Take a walk out onto your shop floor and really look around. I mean, take a short, sharp look at what’s going on. If you have your eyes opened objectively, the shop floor should be telling you everything you need to know about your company. It will tell you what your operators and managers are thinking about their tasks and their company. It will also tell you what your position is relative to your competition, your level of quality, and, most importantly, what kind of business associate you are considered to be by your customers and prospects.

Is your work place—for want of a better word—disheveled? Cluttered, dirty, unsafe, and disorganized. Are machines dripping all over the place, lines snaking across the floor, work orders barely readable through yellowing plastic travelers, tools stacked on workbenches, and operators strolling about in search of tools that should have been accessed in a matter of seconds?

In short: do you consider attention to detail important not only in the quality of your output, but in the maintenance of your shop itself?

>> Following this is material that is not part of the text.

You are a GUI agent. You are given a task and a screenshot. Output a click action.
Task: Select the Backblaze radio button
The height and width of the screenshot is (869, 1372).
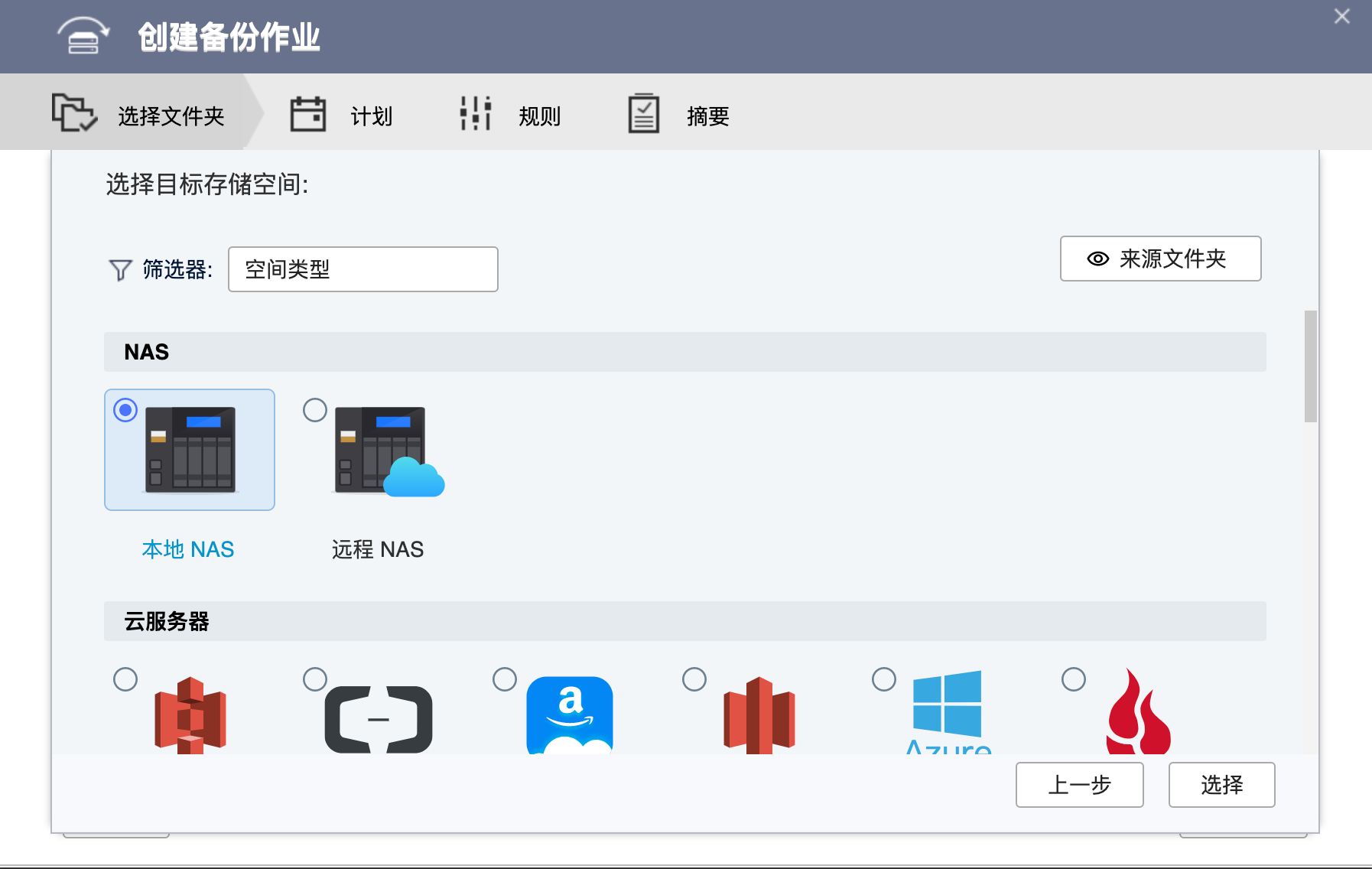click(x=1074, y=679)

Ask yourself, what does the inattention to the work environment of my shop really say about my business? Am I rationalizing a “close enough” attitude to suggest that the maintenance of the shop work environment is a secondary notion to output, and that there is little relationship between them?

Liquid spilling, pans leaking, sawdust piling, and material scrap overflowing. Ask yourself, “Would you partner with you?”. Of course, if your professionalism expands from product to work environment and vice versa, there’s little worry. However, if you’re showing signs of uncaring on the shop floor, the bottom line might be that you are, in fact, losing money through notions of unproductive practices.

For example, in standard lean practices that work to reduce waste, all tooling is found at or near the point of use. Shadow boards mark what goes where, and things like materials and hand tools are proximate to the station. It must be always kept in mind that everything in the shop has its proper place—and it has it for a very distinct reason, and that is to ultimately reduce costs and increase profitability.

Again, take a good look around and see if any activity or process or clean-up is being left to chance. It shouldn’t be. All facets of the business should be important, and nothing is so minor as to be considered “unimportant”. This is the first rule mountain rescuers learn about avalanche potentialities. Ultimately, what you are looking for are an abundance of pride sources, places that testify to employee attitudes about the company and the product. Being “close enough” is not good enough in the hyper-competitive global economy.

On the other hand, an abundance of pride sources means that your professionalism is showing through. This means that your products, out there in the world, are probably reflecting your professionalism in an abundance of opportunities.